**SELECTED EXCERPT**
- Opening Delimiter -

2023-08-27 August rained away

Published: Sun 27 August 2023
By Goran

In Blog.

Some like it wet

August came and went. It is usually the warmest month, but this year we had not a single day reaching 30C. After a very dry early summer, we have had for almost every day in both July and August. Very unusual weather. One day we had 80mm rain in one day, during the rainstorm called Hans.

The trees love the rain. They grow like weeds. And the weeds grow like crazy. What a difference from when we planted in April! It is magical to feel the soil start to come alive and the weeds that I chop-n-drop turn into black magic.

Planting in April:

Planting in April

In July: July

Now in August:

August

Now is a good time to start planning a nut orchard, since November is the best tree planting time in our area, so I am preparing the sales lists for this season. I look so much forward to the sales season, and like every year I am a bit anxious. Sales is a special skill and this is not (yet) my forte. Every year, I do get better and feel more relaxed in the role.

Our Webshop

And I really love the feeling when the trees that I have nursed go out into the real world to produce delicious nuts for beautiful people and animals.

Walnut wood is beautiful

We met a wonderful wood-artist, Anders, who lives 8 km from here. We got a log of an old walnut tree that I could cut up and prepare information signs for our place. The walnut wood is so beautiful!

- Closing Delimiter -

**ACTIVITY 1**
Please reproduce the blog post about the rainy August word for word, from "And I really" to "is so beautiful!".
**ACTIVITY 2**
Carry on writing the blog post about the rainy August, starting right after its final sentence.
The records below this point come from a separate source.

**DATA EXTRACTS**
- Opening Delimiter -

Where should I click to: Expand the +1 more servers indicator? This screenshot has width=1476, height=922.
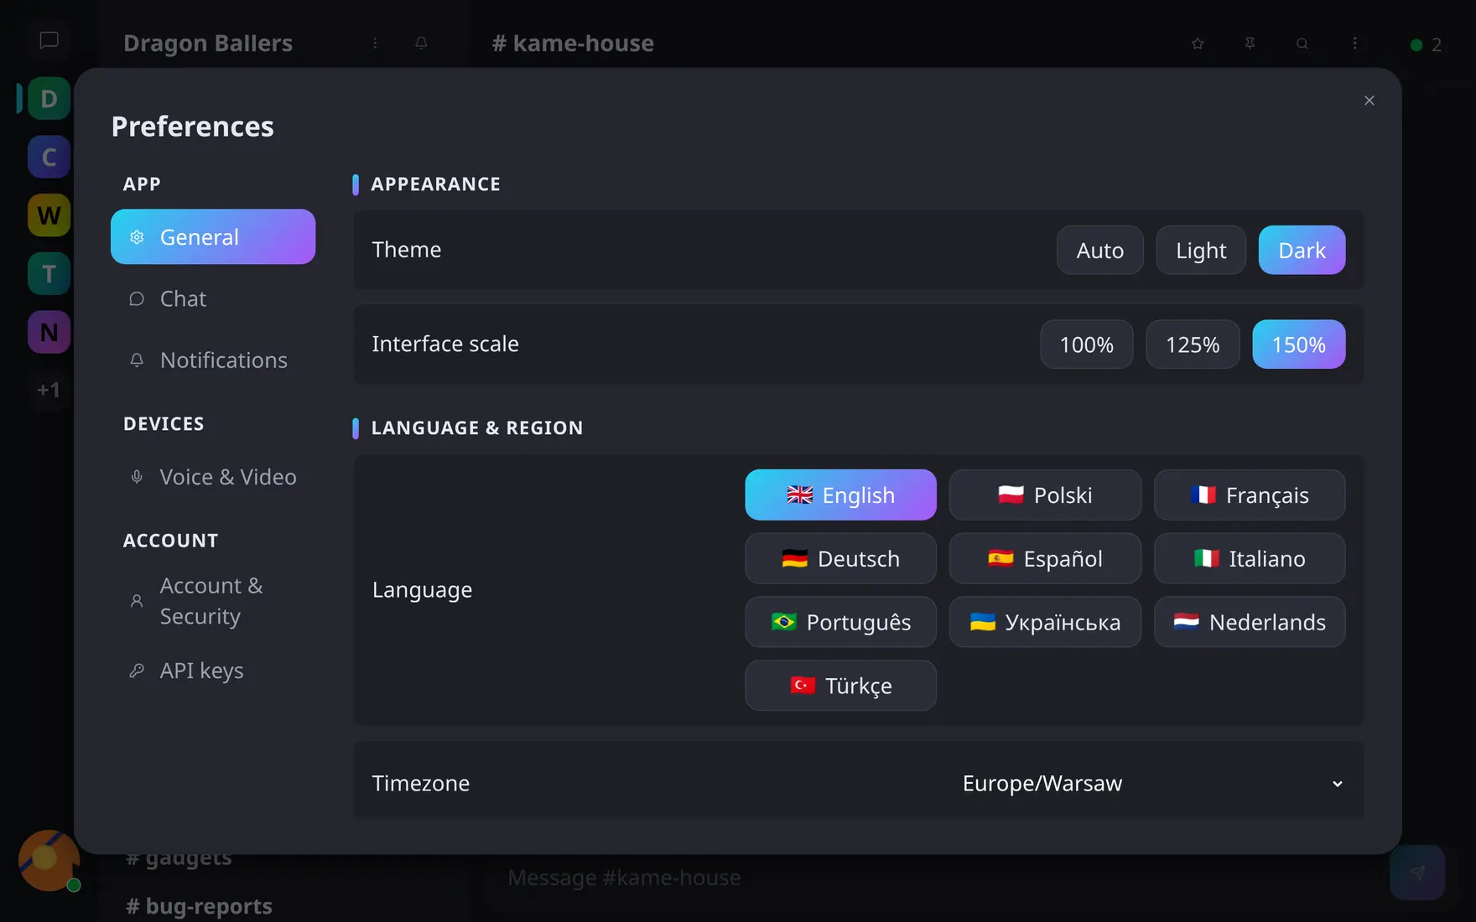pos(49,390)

- Closing Delimiter -
- Opening Delimiter -

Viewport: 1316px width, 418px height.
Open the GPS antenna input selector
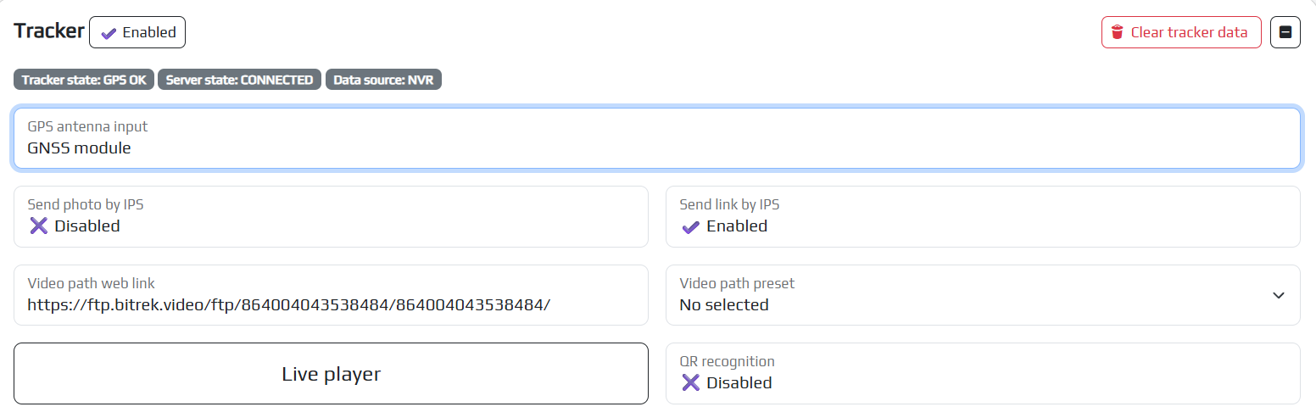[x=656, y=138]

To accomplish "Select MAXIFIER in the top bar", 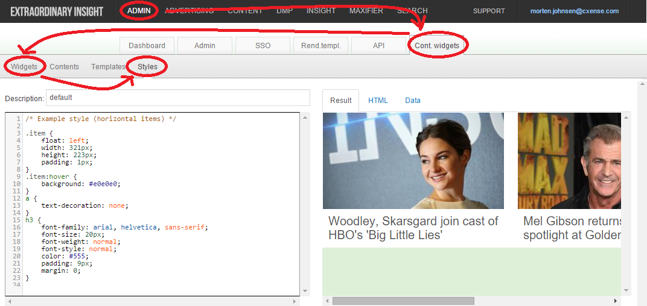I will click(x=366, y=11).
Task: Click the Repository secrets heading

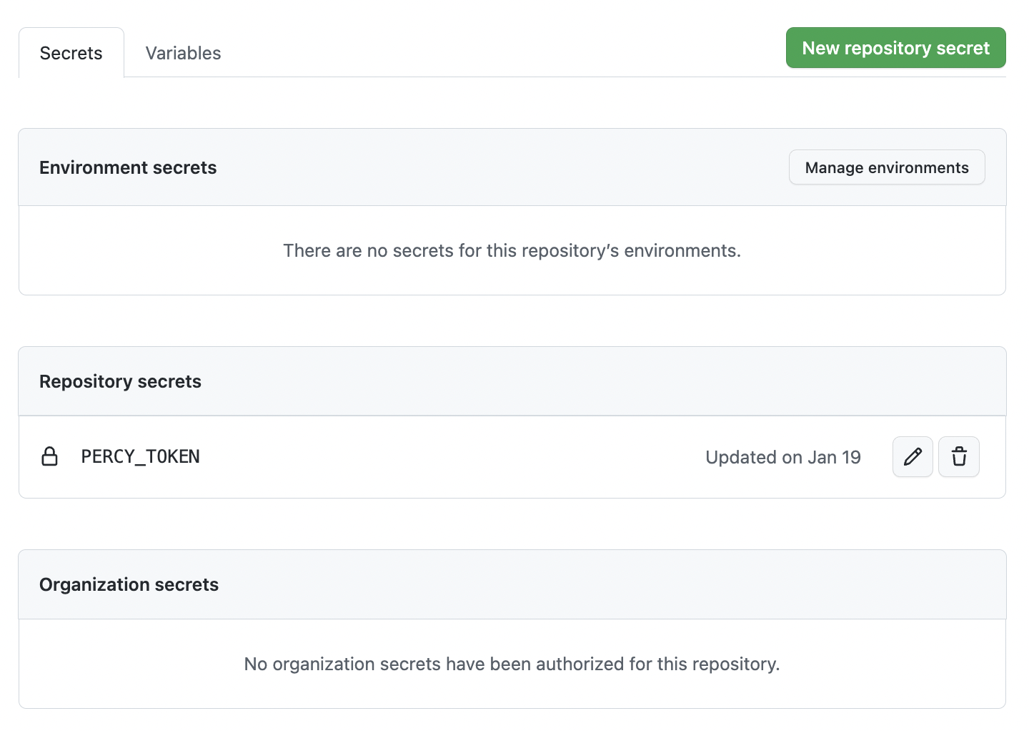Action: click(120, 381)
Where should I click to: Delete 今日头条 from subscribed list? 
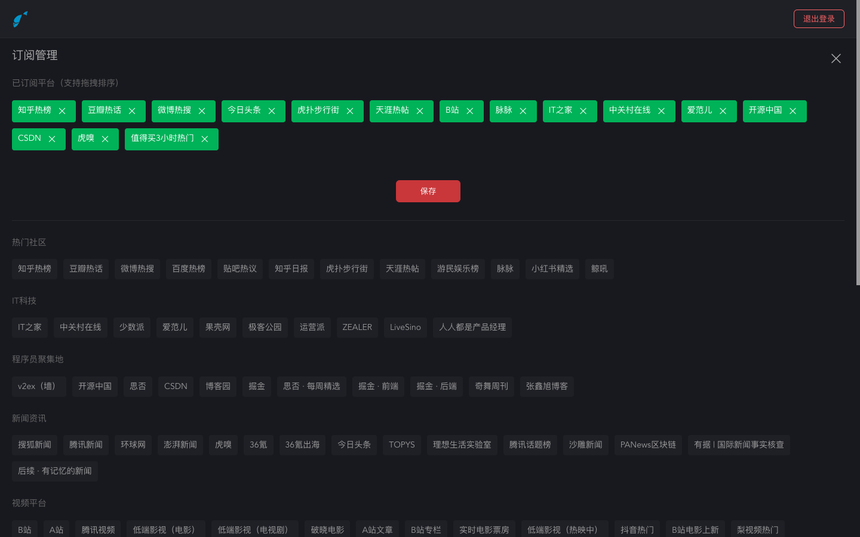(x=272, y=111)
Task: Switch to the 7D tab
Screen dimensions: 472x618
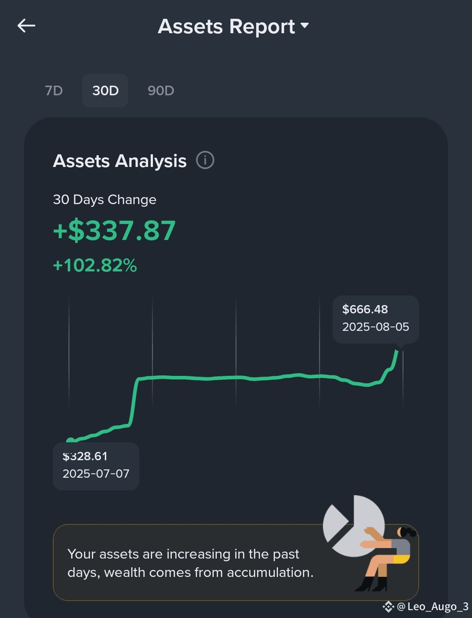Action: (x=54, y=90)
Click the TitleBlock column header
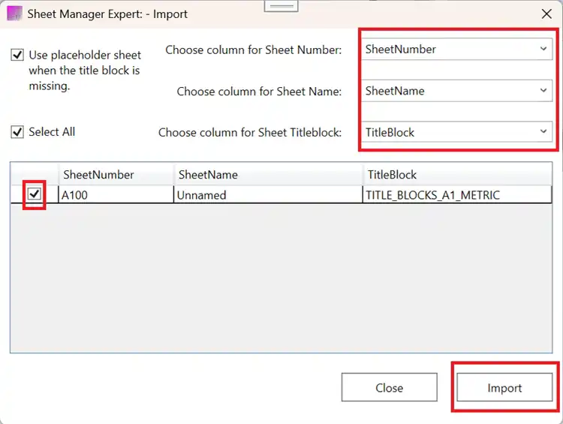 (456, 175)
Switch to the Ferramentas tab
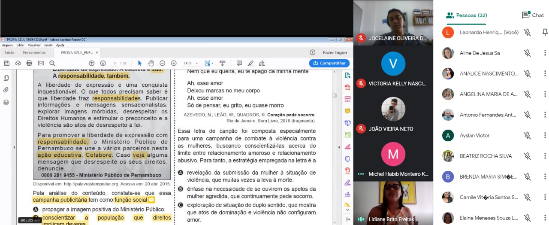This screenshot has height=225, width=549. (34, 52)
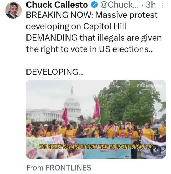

- Closing Delimiter -

**WRITTEN REPLY 1**
And I really love the feeling when the trees that I have nursed go out into the real world to produce delicious nuts for beautiful people and animals.

Walnut wood is beautiful

We met a wonderful wood-artist, Anders, who lives 8 km from here. We got a log of an old walnut tree that I could cut up and prepare information signs for our place. The walnut wood is so beautiful!

**WRITTEN REPLY 2**
Energy politics - my minor contribution

Energy availability and scarcity became apparent last winter, even though most of it was quite mild here. All of a sudden, the political majority flipped into a pro-nuclear frenzy. Instead of closing down the 50-years old reactors, they will be patched up and continued. And alongside, ten new reactors will be added.

Since I did study engineering physics back in the day, and have thought a lot about nuclear waste, I wrote a short opinion piece in the largest newspaper of this area.

The title was "Nuclear power is like wetting your pants", alluding to a saying that when you are cold, you can take a leak to feel warmer for a while. A simplified short term vs. long term cost/benefit analysis.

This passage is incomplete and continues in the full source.